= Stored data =
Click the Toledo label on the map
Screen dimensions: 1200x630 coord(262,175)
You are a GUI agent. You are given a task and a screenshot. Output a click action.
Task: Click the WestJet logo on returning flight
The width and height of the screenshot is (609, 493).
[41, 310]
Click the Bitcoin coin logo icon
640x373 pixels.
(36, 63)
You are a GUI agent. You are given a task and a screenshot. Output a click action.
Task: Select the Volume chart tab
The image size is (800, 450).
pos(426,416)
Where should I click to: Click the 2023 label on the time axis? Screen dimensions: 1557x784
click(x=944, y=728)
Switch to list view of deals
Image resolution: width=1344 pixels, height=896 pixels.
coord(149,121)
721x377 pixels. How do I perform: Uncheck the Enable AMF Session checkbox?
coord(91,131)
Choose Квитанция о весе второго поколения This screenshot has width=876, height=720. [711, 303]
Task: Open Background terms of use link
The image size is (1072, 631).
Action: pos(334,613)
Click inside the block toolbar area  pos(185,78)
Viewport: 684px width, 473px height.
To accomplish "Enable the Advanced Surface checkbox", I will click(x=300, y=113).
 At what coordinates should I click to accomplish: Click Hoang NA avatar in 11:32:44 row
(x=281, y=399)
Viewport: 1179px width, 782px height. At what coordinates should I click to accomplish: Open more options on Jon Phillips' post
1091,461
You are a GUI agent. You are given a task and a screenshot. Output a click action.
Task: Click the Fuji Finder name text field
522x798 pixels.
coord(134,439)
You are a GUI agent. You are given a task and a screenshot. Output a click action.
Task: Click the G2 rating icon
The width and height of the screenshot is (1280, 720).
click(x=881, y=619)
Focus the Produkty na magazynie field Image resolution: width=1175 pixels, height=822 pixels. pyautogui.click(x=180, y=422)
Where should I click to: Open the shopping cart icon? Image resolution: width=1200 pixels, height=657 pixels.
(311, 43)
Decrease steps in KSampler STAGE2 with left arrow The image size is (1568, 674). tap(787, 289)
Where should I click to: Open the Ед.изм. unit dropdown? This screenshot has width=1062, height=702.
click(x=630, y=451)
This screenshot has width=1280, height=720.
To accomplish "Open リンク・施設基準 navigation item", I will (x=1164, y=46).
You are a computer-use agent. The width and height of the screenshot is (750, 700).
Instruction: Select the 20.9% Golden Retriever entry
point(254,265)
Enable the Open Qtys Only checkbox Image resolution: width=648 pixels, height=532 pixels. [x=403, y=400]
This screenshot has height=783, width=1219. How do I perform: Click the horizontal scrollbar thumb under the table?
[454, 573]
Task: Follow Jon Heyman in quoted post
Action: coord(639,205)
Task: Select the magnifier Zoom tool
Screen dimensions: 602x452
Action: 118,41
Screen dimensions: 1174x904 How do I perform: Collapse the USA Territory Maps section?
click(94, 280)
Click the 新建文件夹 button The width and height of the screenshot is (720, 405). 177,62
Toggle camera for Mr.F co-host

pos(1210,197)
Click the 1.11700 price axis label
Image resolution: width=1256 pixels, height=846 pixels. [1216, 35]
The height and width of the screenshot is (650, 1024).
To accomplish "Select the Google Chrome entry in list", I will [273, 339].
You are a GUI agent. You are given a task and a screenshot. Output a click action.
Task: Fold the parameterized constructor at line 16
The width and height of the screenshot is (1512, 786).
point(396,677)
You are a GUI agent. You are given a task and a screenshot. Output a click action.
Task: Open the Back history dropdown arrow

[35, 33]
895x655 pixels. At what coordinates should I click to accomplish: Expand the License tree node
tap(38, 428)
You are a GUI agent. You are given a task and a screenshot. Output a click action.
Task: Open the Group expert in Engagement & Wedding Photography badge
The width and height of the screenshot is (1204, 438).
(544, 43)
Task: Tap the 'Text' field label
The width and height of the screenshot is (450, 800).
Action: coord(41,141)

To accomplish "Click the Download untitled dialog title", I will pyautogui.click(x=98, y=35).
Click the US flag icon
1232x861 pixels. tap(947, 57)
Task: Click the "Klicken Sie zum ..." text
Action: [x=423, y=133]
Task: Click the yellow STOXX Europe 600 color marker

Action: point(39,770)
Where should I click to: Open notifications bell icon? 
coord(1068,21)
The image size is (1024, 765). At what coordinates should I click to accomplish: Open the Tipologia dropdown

= Activity =
Restate each of the entries above verbatim.

= Problem solution =
Click the Toledo label on the map
Screen dimensions: 1200x630 coord(262,175)
You are a GUI agent. You are given a task and a screenshot. Output a click action.
Task: Click the WestJet logo on returning flight
The width and height of the screenshot is (609, 493).
[41, 310]
Click the Bitcoin coin logo icon
640x373 pixels.
(36, 63)
You are a GUI agent. You are given a task and a screenshot. Output a click action.
Task: Select the Volume chart tab
The image size is (800, 450).
pos(426,416)
Where should I click to: Click the 2023 label on the time axis? Screen dimensions: 1557x784
click(x=944, y=728)
Switch to list view of deals
Image resolution: width=1344 pixels, height=896 pixels.
coord(149,121)
721x377 pixels. How do I perform: Uncheck the Enable AMF Session checkbox?
coord(91,131)
Choose Квитанция о весе второго поколения This screenshot has width=876, height=720. [711, 303]
Task: Open Background terms of use link
The image size is (1072, 631).
Action: pos(334,613)
Click inside the block toolbar area  pos(185,78)
Viewport: 684px width, 473px height.
To accomplish "Enable the Advanced Surface checkbox", I will click(x=300, y=113).
 At what coordinates should I click to accomplish: Click Hoang NA avatar in 11:32:44 row
(x=281, y=399)
Viewport: 1179px width, 782px height. At what coordinates should I click to accomplish: Open more options on Jon Phillips' post
1091,461
You are a GUI agent. You are given a task and a screenshot. Output a click action.
Task: Click the Fuji Finder name text field
522x798 pixels.
coord(134,439)
You are a GUI agent. You are given a task and a screenshot. Output a click action.
Task: Click the G2 rating icon
The width and height of the screenshot is (1280, 720).
click(x=881, y=619)
Focus the Produkty na magazynie field Image resolution: width=1175 pixels, height=822 pixels. pyautogui.click(x=180, y=422)
Where should I click to: Open the shopping cart icon? Image resolution: width=1200 pixels, height=657 pixels.
(311, 43)
Decrease steps in KSampler STAGE2 with left arrow The image size is (1568, 674). tap(787, 289)
Where should I click to: Open the Ед.изм. unit dropdown? This screenshot has width=1062, height=702.
click(x=630, y=451)
This screenshot has width=1280, height=720.
To accomplish "Open リンク・施設基準 navigation item", I will (x=1164, y=46).
You are a computer-use agent. The width and height of the screenshot is (750, 700).
Instruction: Select the 20.9% Golden Retriever entry
point(254,265)
Enable the Open Qtys Only checkbox Image resolution: width=648 pixels, height=532 pixels. [x=403, y=400]
This screenshot has height=783, width=1219. How do I perform: Click the horizontal scrollbar thumb under the table?
[454, 573]
Task: Follow Jon Heyman in quoted post
Action: coord(639,205)
Task: Select the magnifier Zoom tool
Screen dimensions: 602x452
Action: 118,41
Screen dimensions: 1174x904 How do I perform: Collapse the USA Territory Maps section?
click(94, 280)
Click the 新建文件夹 button The width and height of the screenshot is (720, 405). 177,62
Toggle camera for Mr.F co-host

pos(1210,197)
Click the 1.11700 price axis label
Image resolution: width=1256 pixels, height=846 pixels. [1216, 35]
The height and width of the screenshot is (650, 1024).
To accomplish "Select the Google Chrome entry in list", I will [273, 339].
You are a GUI agent. You are given a task and a screenshot. Output a click action.
Task: Fold the parameterized constructor at line 16
The width and height of the screenshot is (1512, 786).
point(396,677)
You are a GUI agent. You are given a task and a screenshot. Output a click action.
Task: Open the Back history dropdown arrow

[35, 33]
895x655 pixels. At what coordinates should I click to accomplish: Expand the License tree node
tap(38, 428)
You are a GUI agent. You are given a task and a screenshot. Output a click action.
Task: Open the Group expert in Engagement & Wedding Photography badge
The width and height of the screenshot is (1204, 438).
(544, 43)
Task: Tap the 'Text' field label
The width and height of the screenshot is (450, 800).
Action: coord(41,141)

To accomplish "Click the Download untitled dialog title", I will pyautogui.click(x=98, y=35).
Click the US flag icon
1232x861 pixels. tap(947, 57)
Task: Click the "Klicken Sie zum ..." text
Action: [x=423, y=133]
Task: Click the yellow STOXX Europe 600 color marker

Action: point(39,770)
Where should I click to: Open notifications bell icon? 
coord(1068,21)
The image size is (1024, 765). At what coordinates should I click to accomplish: Open the Tipologia dropdown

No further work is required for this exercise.